Does taking a contraceptive pill really make you more at risk of depression?

A recent study has been reported in the news about a possible link between the use of the hormonal contraceptive pill and depression in women. So what are the facts, and do we need to worry?

The study in question was carried out in Denmark by the University of Copenhagen. It reviewed the medical record of over a million women aged 15 to 34 years, all with no prior history of depression over a period of time. The results have since been published in a well-respected journal, JAMA Psychiatry.

The study was classed as a large cohort study. These follow a group of people up over time to see what happens. It does not prove causation. This means a cohort study is unable to prove that contraceptive methods are directly responsible for depression in these women. It has however identified a possible link between the two.
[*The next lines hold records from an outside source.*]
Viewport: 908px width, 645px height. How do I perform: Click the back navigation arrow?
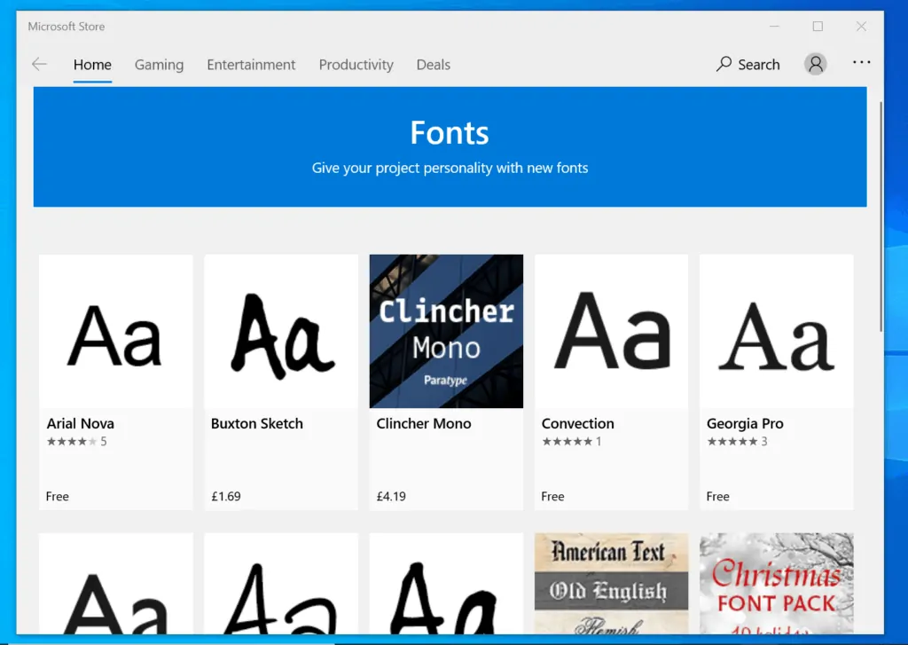[39, 64]
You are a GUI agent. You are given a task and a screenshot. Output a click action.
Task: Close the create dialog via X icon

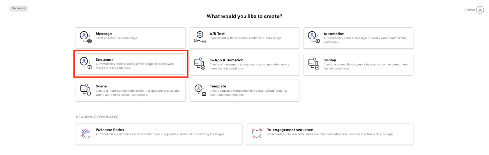[480, 10]
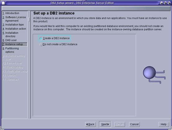Open Help for instance setup
The width and height of the screenshot is (172, 130).
pyautogui.click(x=163, y=124)
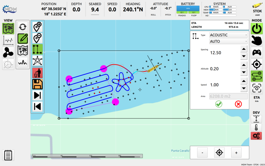
Task: Increase the Spacing value with up arrow
Action: point(244,49)
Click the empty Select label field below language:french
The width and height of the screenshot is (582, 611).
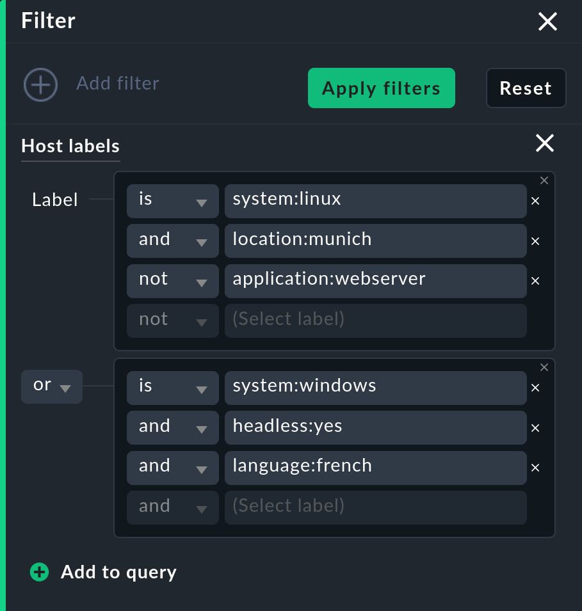[375, 507]
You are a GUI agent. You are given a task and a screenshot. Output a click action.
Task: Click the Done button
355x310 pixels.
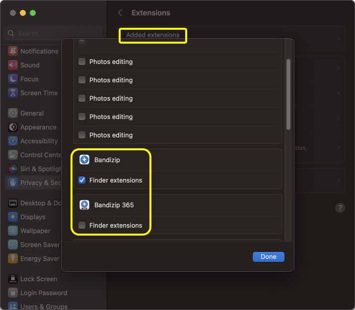coord(268,256)
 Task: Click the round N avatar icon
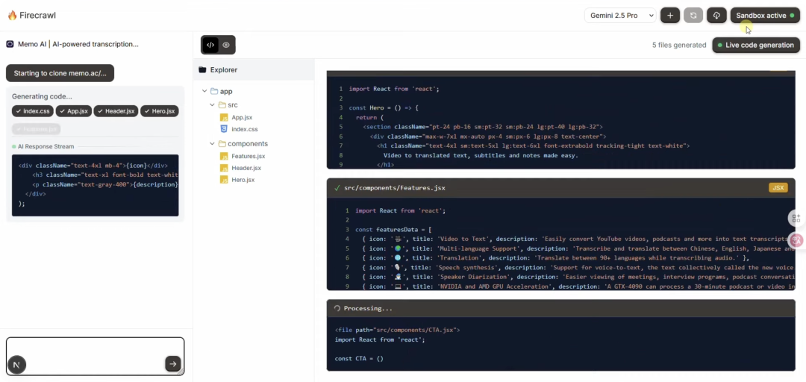tap(16, 364)
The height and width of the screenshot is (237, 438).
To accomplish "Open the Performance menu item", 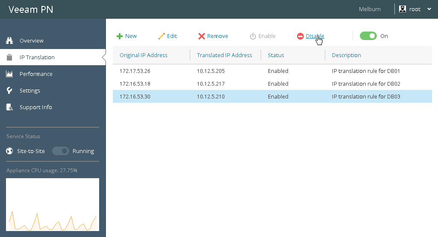I will click(x=36, y=74).
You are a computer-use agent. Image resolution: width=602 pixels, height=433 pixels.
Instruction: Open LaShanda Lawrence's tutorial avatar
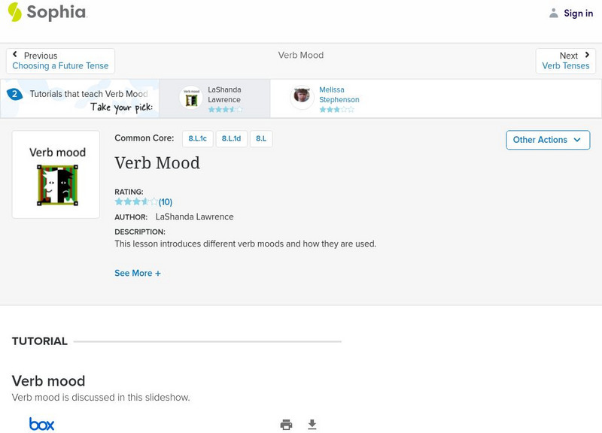(191, 98)
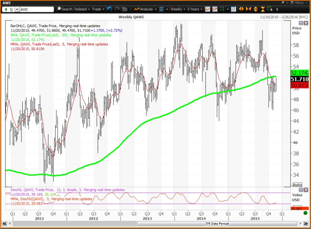Compress chart horizontally icon

pyautogui.click(x=247, y=9)
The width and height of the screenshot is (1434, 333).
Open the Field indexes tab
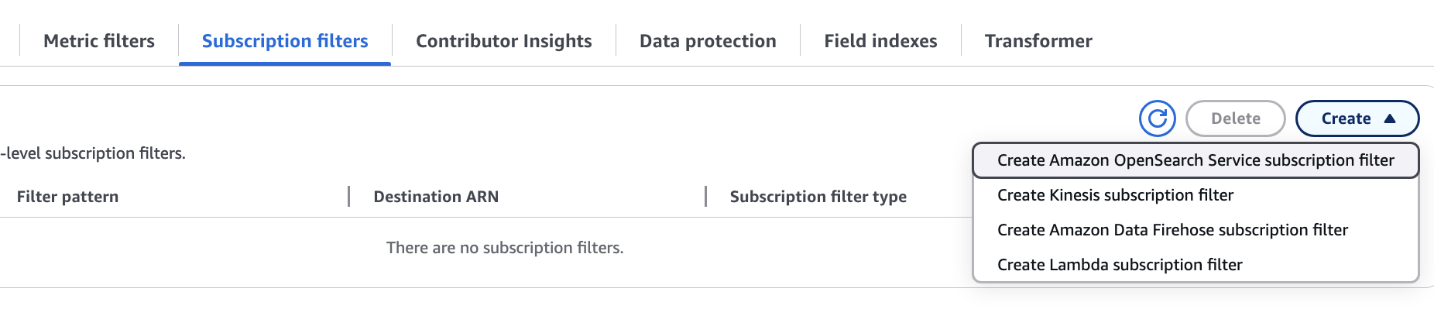coord(880,41)
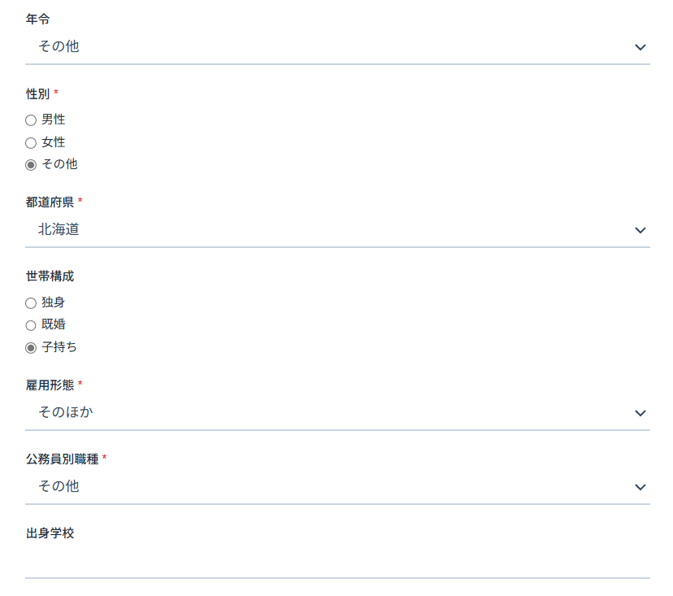The width and height of the screenshot is (673, 596).
Task: Click the 女性 label text
Action: pos(53,142)
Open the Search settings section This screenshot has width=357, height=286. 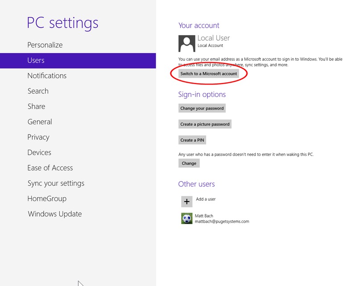[38, 91]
Researchers identified that individuals who took the pill were significantly more likely to be taking antidepressants as well. They found that women who were taking the oral contraceptive pill were 23% more likely to be taking antidepressants than their counterparts. Similar, or more marked results were found for people using other hormonal methods of contraception as well.
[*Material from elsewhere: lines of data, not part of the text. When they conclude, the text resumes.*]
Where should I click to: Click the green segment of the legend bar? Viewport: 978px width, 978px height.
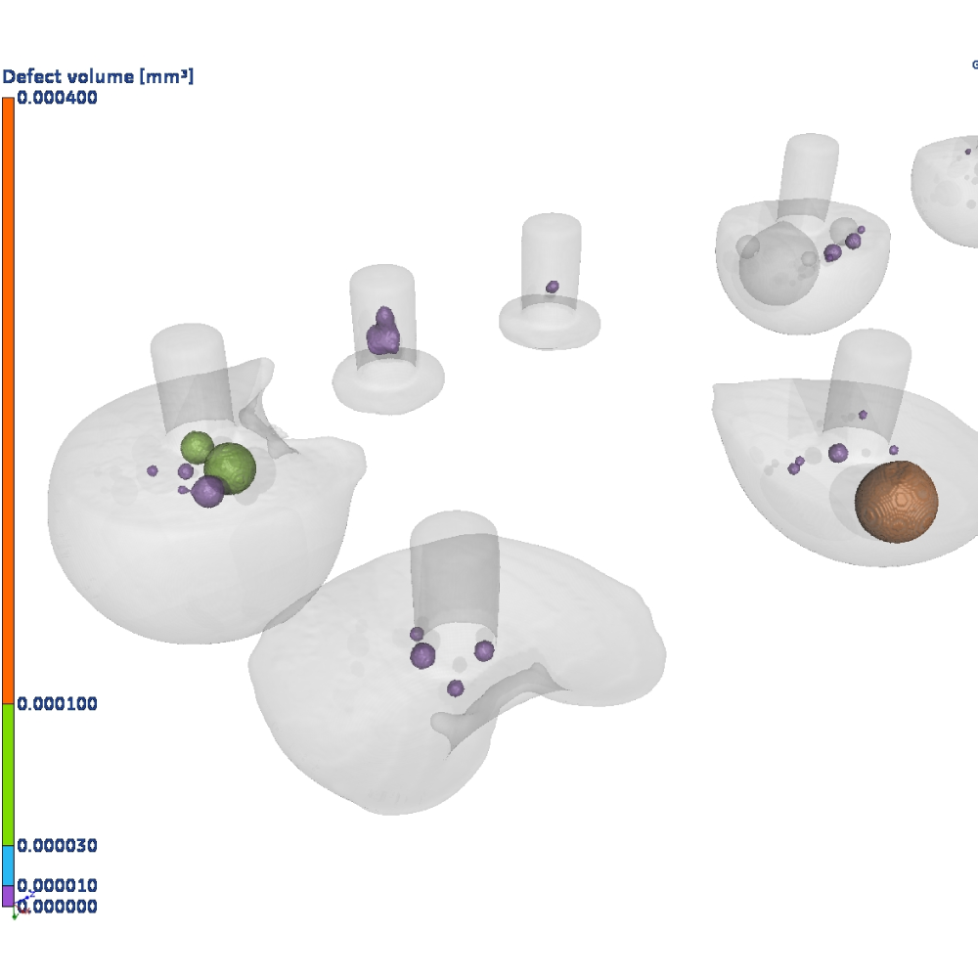point(8,775)
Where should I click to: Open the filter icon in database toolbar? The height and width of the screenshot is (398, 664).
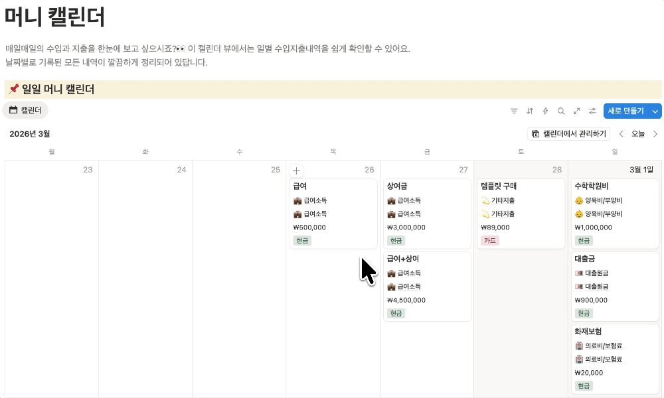point(514,111)
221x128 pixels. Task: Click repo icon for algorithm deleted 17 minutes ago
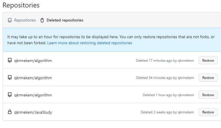click(x=10, y=61)
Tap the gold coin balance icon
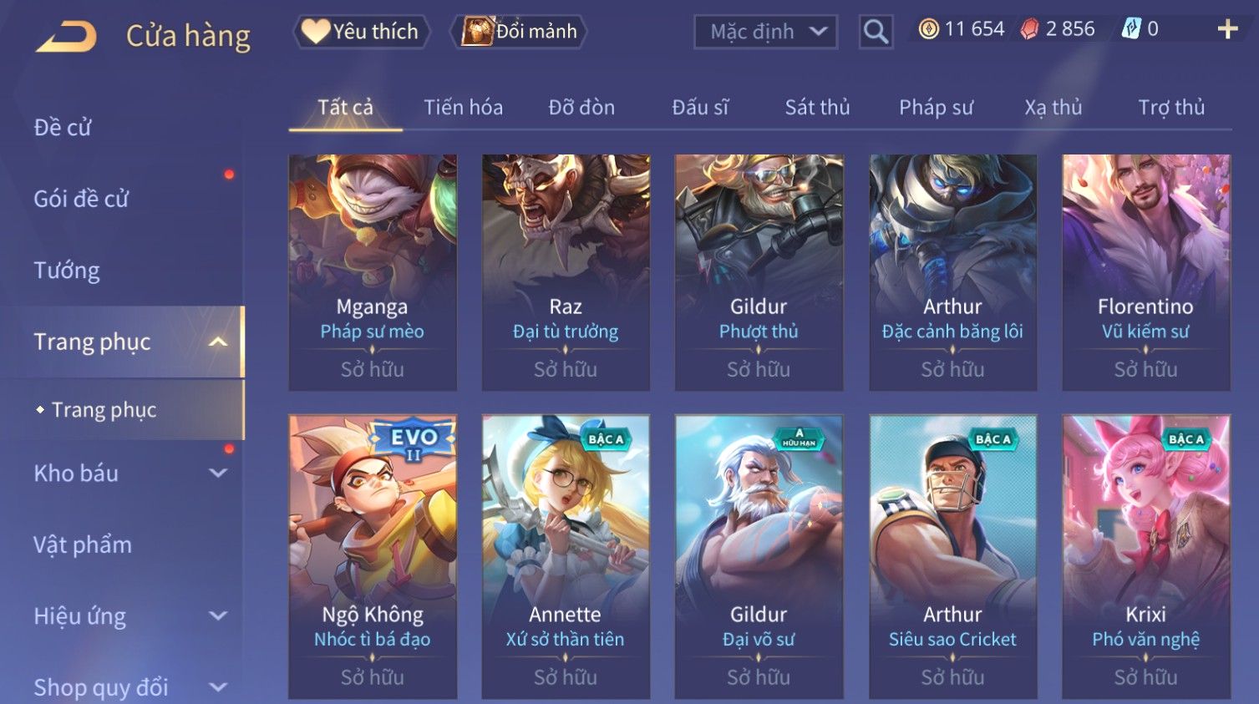 [x=928, y=29]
They found that the risk appeared to decrease with age, so teenagers using hormonal contraception appeared to be at the greatest risk.
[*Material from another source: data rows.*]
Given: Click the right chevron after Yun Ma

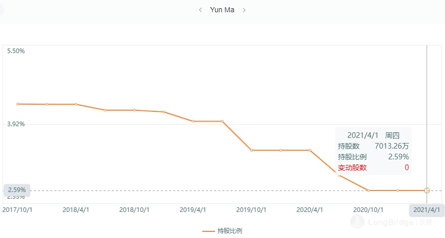Looking at the screenshot, I should pos(244,10).
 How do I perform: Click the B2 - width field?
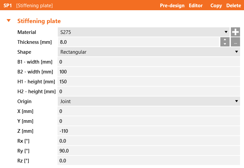148,71
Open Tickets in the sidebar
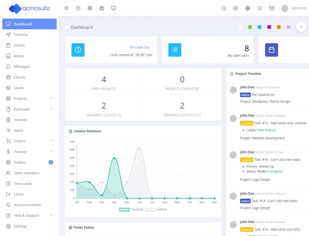Image resolution: width=309 pixels, height=236 pixels. click(20, 162)
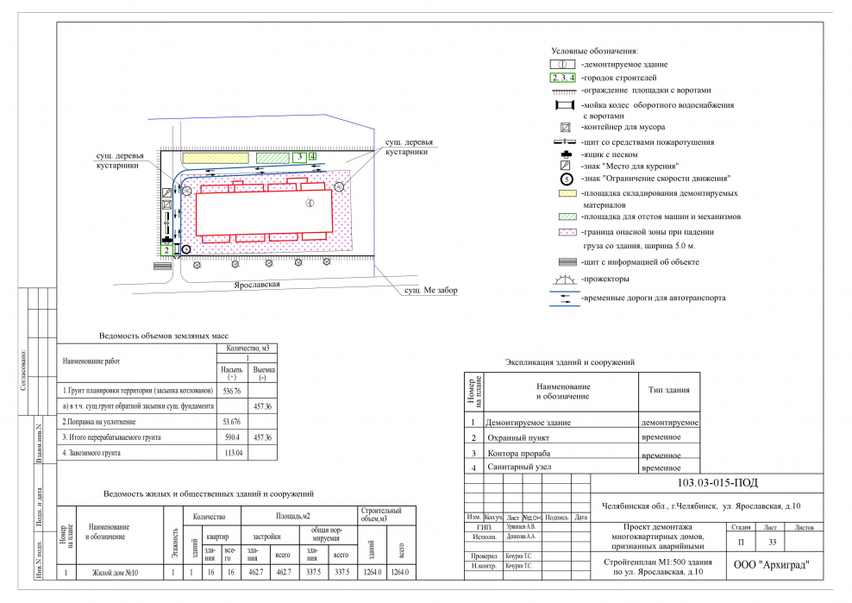Click the yellow storage area swatch in the legend
The height and width of the screenshot is (603, 852).
point(562,194)
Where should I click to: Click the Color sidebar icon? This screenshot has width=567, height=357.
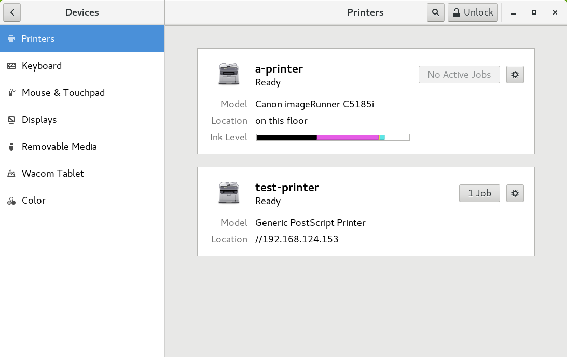[11, 201]
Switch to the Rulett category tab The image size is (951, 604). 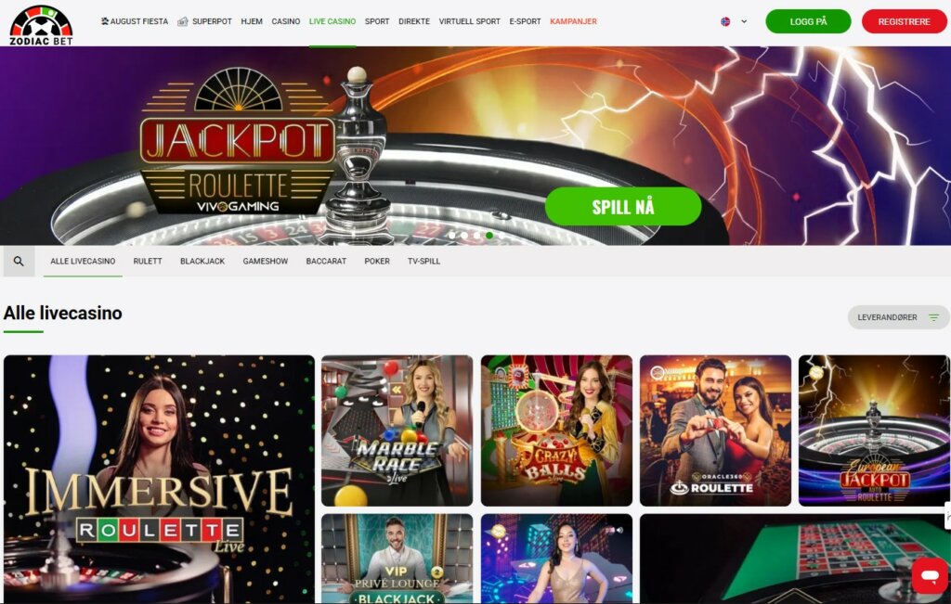click(x=148, y=261)
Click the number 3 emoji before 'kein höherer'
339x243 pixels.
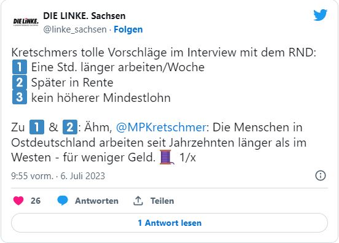point(20,98)
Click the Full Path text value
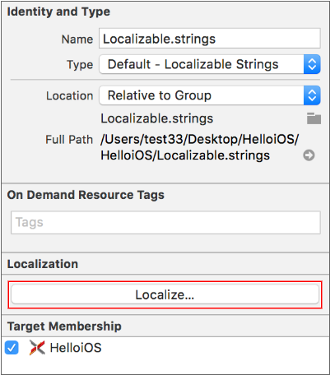 pos(200,147)
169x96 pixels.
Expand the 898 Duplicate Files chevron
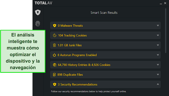(x=158, y=75)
The study looked at different forms of hormonal contraception including the combined oral contraceptive (COC), the progesterone-only pill (POP, also known as the mini pill), the contraceptive patch and the hormonal intrauterine device (IUCD). It found a possible link between all of them and increased rates of depression.

Researchers analysed the results to see if they could see any other causes or links that may be responsible for these results, but they were unable to find a link common to different ages of women across all forms of hormonal contraception.

Prior to this study, there already was existing evidence to suggest hormonal contraception can affect moods, in particular raised progesterone levels seeming to cause lower mood. This study would support this suggestion.

Further research is required to confirm these results can be repeated in different groups of people and to see if there is a direct causal link. If the association were proven, depression would need to be added as a possible side effect of using hormonal contraception.

What should women taking these forms of contraception do?

At this point, the National Health Service (NHS) advises that women should not be deterred from taking the pill on the results of this study alone. Different people react in different ways to different contraceptives, and as such, the best advice is to consult your GP if you are concerned.

Do not stop your contraception without seeking medical advice first. Your GP will be able to discuss the risks and benefits of different contraception types and help find the most suitable method for you.